Thinking that videos would be played on the Internet during the 1990s seemed like a utopia, an almost impossible technological issue to solve. However, by the early years of the 21st century, videos already accounted for 5% of total network traffic, and by 2018, 57.7% of the total traffic generated on the network corresponded to video, approximately 30% being distributed by U.S.-based platforms.

We may say that the Internet has become a Video Network, a type of content that is undoubtedly the new king of cyberspace. It is not only Netflix and YouTube; social media -such as Facebook and Instagram- are increasingly focusing on the production and distribution of video.

There is little left from those early HTML steps that only carried text and occasional photos. Now virtually every content available on the web in any form involves video.

A Mobile and Portable Network

In its beginnings, the Internet was a network of fixed points and connections, either by telephone or by sophisticated cables; essentially, offices, homes and cafes were the main points of connection to the network par excellence. This trend changed with the launch of Smartphones; during the first years of this century, mobile connections did not reach 10%, but they exceeded 20% by the second decade, and according to Amazon estimates, mobile networks will surpass fixed networks in traffic by the beginning of the third decade, once the 5G is consolidated.

Nowadays, people have Internet in their pockets, a nomadic, portable and mobile Internet, which accompanies all daily activities and has a permanent presence in people’s lives, whether in a bus, a coffee shop, the park, the street and something that seemed impossible: airplanes.

A Convergent, Multi-platform Network of Things

The link between computer and Internet was indissoluble during the last century; very few devices other than a traditional computer were able to connect to the Internet. With the passage of time, the phenomenon of digitization allowed virtually all devices to be computerized, and this meant that many of them are now connected to the Internet, some simply as human user interfaces and others autonomously fulfilling specific tasks they were designed for, which is why we share a network with other people and things, i.e. it is no longer just a social network for communication between people.

A Censored and Government-Controlled Network

Authoritarian regimes -such as Cuba, Russia, China, North Korea, Venezuela, Sudan or Syria- have become a thorn in the side of the free flow of information and content on the Internet, and this phenomenon may be characterized as an accumulation of barriers and geo-localized filters that restrict the open and spontaneous flow of information, turning the Internet into an instrument for official propaganda in many countries.

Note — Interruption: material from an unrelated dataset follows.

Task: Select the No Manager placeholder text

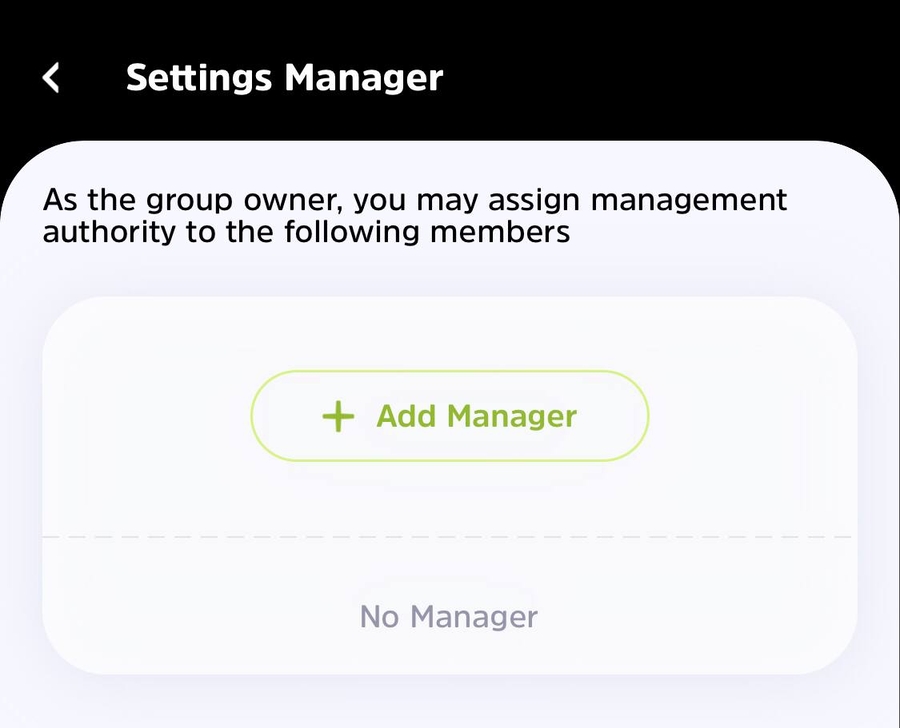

A Boots and Robots Network

If we focus on the information that is distributed over the Internet, whether emails, publications on websites and blogs, news, among many other sources, we find that, according to a report presented in February 2017 by the security consultant, Imperva, 51.8% of this information has been produced by boots or automated algorithms (robots), and only 48.2% comes from human sources. In the case of automated content, the same study concludes that around 28.9% has an illegal purpose, such as spamming, hacking accounts, stealing data and distributing fake news.

The foregoing calls us to understand that we are facing a network plagued by automatic information, much of it irrelevant, full of junk, inaccurate and ill-intentioned information.

In conclusion, we are currently navigating a highly concentrated network, which, although it should not belong to anyone in particular, traffic and content are actually concentrated in three large economic groups of North American origin, while the content consumed by users is increasingly frivolous, and video is emerging as the king of the digital jungle.

The network ecosystem is nowadays composed of many automated contents in a connectivity structure that may be defined as portable, mobile and convergent, shared with devices and things, where some features of its original collaborative dimension are still preserved.

It is safe to say that very little remains of that plural, diverse and experimental network, which is now concentrated in a few market participants.